■ TASK GOAL ■
In the forum thread about a varchar(MAX) string-splitting function, quote everything from "You should actually" down to "my brain does.".

■ SOURCE PASSAGE ■
A varchar(MAX) STRING_SPLIT function for SQL 2012 and above

Question

A varchar(MAX) STRING_SPLIT function for SQL 2012 and above

Viewing 15 posts - 1 through 15 (of 40 total)

You must be logged in to reply to this topic. Login to reply

fgrodriguez SSC Veteran Points: 271 More actions · Answer 1

This reply has been reported for inappropriate content.

SET ANSI_NULLS ON
GO
SET QUOTED_IDENTIFIER ON
GO
CREATE FUNCTION [ibb].[StringToTableStrings]
(
  @cadena NVARCHAR(MAX),
  @separador NVARCHAR(MAX) = ',',
  @eliminarNulos BIT = 1,
  @trim BIT = 1
) RETURNS @tabla TABLE
  (
    id INT IDENTITY (1, 1) NOT NULL PRIMARY KEY CLUSTERED WITH (FILLFACTOR = 80, PAD_INDEX = ON, IGNORE_DUP_KEY = OFF, STATISTICS_NORECOMPUTE = OFF, ALLOW_ROW_LOCKS = ON, ALLOW_PAGE_LOCKS = ON) ON "default",
    cadena1 NVARCHAR(MAX) NULL
  )
--WITH SCHEMABINDING
AS BEGIN
  WITH lista(val) AS (
    SELECT @cadena val
    UNION ALL
    SELECT SUBSTRING(val, CHARINDEX(@separador, val ) + LEN(@separador), LEN(val)) AS val
      FROM lista
      WHERE CHARINDEX(@separador, val) > 0
  ), pares AS (
    SELECT par
      FROM
          (SELECT SUBSTRING(val, 1, IIF(CHARINDEX(@separador, val) = 0, LEN(val), CHARINDEX(@separador, val) - 1)) AS par
            FROM lista) AS valores
      WHERE ISNULL(@eliminarNulos, 0) != 1 OR (par IS NOT NULL AND RTRIM(LTRIM(par)) <> '')
  )
  INSERT @tabla
    SELECT IIF(ISNULL(@trim, 0) != 1, par, LTRIM(RTRIM(par))) AS cadena1
      FROM pares
  OPTION (OPTIMIZE FOR UNKNOWN, MAXRECURSION 0)
RETURN
END
GO

Thom A SSC Guru Points: 99143 More actions · Answer 2

You should actually have 2 different versions of this, one for nvarchar and another for varchar. A varchar over the length of 1billion~ characters would be truncated when it is implicitly cast to an nvarchar in the parameter. Also, having something that has a varchar passed to it that returns an nvarchar could be very bad for SARGability, if the column being compared afterwards is a varchar too (as the Column would be implicitly converted, meaning any indexes are effectively useless).

Thom~

Excuse my typos and sometimes awful grammar. My fingers work faster than my brain does.

■ RECORDS SUPPLIED ■
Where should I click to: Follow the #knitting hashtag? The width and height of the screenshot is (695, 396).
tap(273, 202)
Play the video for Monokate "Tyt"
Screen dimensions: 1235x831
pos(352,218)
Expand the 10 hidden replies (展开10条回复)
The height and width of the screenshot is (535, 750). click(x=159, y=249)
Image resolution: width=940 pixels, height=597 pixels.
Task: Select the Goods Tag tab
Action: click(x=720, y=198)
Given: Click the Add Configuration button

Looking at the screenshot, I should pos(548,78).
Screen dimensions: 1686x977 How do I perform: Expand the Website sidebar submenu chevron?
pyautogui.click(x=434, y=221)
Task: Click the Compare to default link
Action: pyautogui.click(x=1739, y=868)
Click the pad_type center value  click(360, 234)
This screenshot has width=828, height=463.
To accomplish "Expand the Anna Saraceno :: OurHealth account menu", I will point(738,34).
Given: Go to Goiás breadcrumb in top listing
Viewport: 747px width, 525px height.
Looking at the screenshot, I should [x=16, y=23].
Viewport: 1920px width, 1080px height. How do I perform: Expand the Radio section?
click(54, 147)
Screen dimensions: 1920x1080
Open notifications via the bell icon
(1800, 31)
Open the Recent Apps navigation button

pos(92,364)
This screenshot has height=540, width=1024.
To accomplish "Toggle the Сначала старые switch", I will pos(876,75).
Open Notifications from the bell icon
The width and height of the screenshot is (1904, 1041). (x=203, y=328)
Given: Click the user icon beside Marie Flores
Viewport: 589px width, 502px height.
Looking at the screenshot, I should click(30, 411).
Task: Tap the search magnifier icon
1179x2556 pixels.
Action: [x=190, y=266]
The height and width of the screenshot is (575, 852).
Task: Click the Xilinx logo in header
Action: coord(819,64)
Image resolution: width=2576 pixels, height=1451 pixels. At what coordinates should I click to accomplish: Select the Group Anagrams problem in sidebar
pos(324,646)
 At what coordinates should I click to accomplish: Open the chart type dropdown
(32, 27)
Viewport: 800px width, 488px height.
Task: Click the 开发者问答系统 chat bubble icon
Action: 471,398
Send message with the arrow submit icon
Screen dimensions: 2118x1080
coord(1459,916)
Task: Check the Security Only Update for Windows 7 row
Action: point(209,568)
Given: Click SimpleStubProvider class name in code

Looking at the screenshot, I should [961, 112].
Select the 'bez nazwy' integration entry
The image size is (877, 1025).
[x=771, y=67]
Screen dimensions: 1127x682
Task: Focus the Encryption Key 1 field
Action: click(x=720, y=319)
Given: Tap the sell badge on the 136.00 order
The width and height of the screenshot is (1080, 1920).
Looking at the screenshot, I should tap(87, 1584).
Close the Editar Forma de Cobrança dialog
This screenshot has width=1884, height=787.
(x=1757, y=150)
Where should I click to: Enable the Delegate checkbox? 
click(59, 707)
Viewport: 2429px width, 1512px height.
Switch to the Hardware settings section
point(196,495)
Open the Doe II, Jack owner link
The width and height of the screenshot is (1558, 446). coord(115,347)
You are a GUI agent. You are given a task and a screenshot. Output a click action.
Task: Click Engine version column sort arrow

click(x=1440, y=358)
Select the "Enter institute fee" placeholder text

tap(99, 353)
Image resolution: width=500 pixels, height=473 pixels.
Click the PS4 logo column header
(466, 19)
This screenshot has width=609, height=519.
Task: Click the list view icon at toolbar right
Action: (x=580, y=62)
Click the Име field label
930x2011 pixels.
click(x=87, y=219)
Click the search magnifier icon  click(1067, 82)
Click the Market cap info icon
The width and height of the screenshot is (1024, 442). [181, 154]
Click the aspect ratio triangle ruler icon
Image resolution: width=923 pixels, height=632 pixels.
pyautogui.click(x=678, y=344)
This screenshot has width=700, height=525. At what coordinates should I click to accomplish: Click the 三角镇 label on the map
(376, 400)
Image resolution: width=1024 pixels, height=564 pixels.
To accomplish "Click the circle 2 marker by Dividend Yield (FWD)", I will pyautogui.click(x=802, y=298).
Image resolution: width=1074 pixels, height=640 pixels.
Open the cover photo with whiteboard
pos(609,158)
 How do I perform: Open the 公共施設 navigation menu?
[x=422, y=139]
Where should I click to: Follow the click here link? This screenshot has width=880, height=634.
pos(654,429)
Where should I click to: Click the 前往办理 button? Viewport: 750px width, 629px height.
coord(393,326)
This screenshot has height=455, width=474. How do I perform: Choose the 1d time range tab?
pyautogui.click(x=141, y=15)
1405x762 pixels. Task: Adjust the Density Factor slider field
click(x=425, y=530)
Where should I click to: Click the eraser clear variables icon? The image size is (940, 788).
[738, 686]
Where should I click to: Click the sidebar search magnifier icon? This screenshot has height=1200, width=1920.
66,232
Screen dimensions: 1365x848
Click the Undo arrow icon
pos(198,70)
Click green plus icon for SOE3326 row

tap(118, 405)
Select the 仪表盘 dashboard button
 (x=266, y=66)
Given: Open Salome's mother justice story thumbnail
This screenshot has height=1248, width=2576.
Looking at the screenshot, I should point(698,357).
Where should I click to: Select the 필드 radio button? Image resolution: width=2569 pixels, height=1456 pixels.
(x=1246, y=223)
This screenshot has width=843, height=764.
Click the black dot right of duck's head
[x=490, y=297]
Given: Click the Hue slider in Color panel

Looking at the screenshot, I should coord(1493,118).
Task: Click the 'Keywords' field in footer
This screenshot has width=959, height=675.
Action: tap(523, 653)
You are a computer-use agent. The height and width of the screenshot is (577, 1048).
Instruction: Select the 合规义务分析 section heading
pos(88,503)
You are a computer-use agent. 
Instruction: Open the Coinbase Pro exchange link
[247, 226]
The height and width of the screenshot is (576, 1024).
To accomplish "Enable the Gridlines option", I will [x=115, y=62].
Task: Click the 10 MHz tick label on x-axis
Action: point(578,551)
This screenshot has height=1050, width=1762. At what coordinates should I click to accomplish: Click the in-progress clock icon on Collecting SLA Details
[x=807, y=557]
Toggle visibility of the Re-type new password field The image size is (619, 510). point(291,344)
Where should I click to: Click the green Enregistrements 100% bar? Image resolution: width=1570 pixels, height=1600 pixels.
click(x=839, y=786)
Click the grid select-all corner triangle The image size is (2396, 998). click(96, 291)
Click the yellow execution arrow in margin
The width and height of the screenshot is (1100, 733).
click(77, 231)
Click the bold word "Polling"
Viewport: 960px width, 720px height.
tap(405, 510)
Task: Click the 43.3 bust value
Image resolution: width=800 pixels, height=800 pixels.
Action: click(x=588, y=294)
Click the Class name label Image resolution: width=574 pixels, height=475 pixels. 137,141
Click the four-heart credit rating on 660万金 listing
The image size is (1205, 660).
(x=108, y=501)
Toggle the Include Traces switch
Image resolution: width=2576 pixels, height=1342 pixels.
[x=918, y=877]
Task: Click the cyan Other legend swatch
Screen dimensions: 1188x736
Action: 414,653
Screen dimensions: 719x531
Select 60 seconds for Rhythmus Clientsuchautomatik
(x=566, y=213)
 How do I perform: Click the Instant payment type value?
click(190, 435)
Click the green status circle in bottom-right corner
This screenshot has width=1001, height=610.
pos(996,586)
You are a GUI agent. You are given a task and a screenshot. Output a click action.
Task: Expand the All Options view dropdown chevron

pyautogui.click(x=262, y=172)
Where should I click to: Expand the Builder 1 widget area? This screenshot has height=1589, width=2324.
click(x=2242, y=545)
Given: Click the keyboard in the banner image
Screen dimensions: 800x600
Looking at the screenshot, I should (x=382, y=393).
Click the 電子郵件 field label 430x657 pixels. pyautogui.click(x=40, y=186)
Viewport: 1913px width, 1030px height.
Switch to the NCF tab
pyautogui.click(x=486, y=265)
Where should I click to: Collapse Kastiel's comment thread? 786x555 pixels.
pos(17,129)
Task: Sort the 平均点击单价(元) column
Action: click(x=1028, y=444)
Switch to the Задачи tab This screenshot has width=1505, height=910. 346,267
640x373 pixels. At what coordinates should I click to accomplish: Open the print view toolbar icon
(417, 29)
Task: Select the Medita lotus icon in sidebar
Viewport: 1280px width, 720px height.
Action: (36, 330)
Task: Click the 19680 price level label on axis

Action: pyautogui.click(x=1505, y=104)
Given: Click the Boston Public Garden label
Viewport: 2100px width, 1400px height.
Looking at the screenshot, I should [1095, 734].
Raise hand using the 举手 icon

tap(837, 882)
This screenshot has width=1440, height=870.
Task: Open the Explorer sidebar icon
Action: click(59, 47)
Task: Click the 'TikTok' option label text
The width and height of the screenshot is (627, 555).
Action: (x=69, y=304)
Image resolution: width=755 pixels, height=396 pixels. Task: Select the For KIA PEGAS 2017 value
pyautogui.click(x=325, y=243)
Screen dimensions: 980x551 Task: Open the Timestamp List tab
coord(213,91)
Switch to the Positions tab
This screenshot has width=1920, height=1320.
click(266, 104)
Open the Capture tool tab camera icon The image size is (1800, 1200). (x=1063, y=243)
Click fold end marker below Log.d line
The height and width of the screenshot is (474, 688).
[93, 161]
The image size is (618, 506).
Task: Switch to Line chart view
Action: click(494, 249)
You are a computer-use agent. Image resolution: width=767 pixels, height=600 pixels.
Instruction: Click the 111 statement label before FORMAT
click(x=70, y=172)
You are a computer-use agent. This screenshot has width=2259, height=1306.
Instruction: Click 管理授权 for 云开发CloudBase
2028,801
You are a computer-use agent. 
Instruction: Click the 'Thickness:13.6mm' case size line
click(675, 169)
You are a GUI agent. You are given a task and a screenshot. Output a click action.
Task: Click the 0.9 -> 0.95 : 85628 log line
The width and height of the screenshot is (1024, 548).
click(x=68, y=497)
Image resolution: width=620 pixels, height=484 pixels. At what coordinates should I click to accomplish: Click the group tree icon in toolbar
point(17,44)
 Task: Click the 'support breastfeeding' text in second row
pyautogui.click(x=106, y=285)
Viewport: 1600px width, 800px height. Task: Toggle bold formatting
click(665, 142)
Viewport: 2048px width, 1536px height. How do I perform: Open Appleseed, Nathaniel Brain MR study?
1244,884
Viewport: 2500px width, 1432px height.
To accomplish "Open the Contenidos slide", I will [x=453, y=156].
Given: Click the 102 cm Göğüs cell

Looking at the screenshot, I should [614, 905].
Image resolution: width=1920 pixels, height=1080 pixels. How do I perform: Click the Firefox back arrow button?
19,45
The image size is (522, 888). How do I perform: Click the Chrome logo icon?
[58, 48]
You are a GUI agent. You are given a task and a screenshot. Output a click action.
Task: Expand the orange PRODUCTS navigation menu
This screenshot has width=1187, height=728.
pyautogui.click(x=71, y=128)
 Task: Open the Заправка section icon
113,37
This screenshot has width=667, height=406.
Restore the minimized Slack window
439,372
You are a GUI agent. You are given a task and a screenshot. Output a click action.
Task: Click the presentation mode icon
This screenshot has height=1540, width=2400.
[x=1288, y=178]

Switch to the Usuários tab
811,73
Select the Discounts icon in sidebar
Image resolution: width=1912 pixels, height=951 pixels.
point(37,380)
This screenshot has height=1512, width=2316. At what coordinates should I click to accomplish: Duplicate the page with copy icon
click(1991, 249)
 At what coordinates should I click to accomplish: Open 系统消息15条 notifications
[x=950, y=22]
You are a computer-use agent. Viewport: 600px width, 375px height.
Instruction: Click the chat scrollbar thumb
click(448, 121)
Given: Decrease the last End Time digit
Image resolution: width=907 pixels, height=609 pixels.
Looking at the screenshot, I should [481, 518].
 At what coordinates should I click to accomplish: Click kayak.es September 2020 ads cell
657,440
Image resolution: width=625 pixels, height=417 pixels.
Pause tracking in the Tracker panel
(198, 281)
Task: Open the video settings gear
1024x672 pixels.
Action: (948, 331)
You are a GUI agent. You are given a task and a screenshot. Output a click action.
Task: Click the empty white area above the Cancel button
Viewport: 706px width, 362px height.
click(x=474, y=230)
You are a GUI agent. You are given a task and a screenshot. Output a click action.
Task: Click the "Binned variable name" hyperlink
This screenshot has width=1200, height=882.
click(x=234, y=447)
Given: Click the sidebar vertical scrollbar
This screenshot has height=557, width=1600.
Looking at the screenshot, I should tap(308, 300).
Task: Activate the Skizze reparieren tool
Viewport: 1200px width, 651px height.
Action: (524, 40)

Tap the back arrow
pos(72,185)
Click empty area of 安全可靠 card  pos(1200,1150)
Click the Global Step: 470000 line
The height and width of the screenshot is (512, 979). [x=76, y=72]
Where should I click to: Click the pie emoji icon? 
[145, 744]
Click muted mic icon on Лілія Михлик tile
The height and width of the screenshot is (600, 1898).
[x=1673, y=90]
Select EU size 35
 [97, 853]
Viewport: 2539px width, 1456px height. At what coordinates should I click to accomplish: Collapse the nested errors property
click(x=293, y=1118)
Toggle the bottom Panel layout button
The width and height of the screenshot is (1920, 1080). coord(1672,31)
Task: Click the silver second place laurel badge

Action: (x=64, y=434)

■ EXPECTED ANSWER ■
You should actually have 2 different versions of this, one for nvarchar and another for varchar. A varchar over the length of 1billion~ characters would be truncated when it is implicitly cast to an nvarchar in the parameter. Also, having something that has a varchar passed to it that returns an nvarchar could be very bad for SARGability, if the column being compared afterwards is a varchar too (as the Column would be implicitly converted, meaning any indexes are effectively useless).

Thom~

Excuse my typos and sometimes awful grammar. My fingers work faster than my brain does.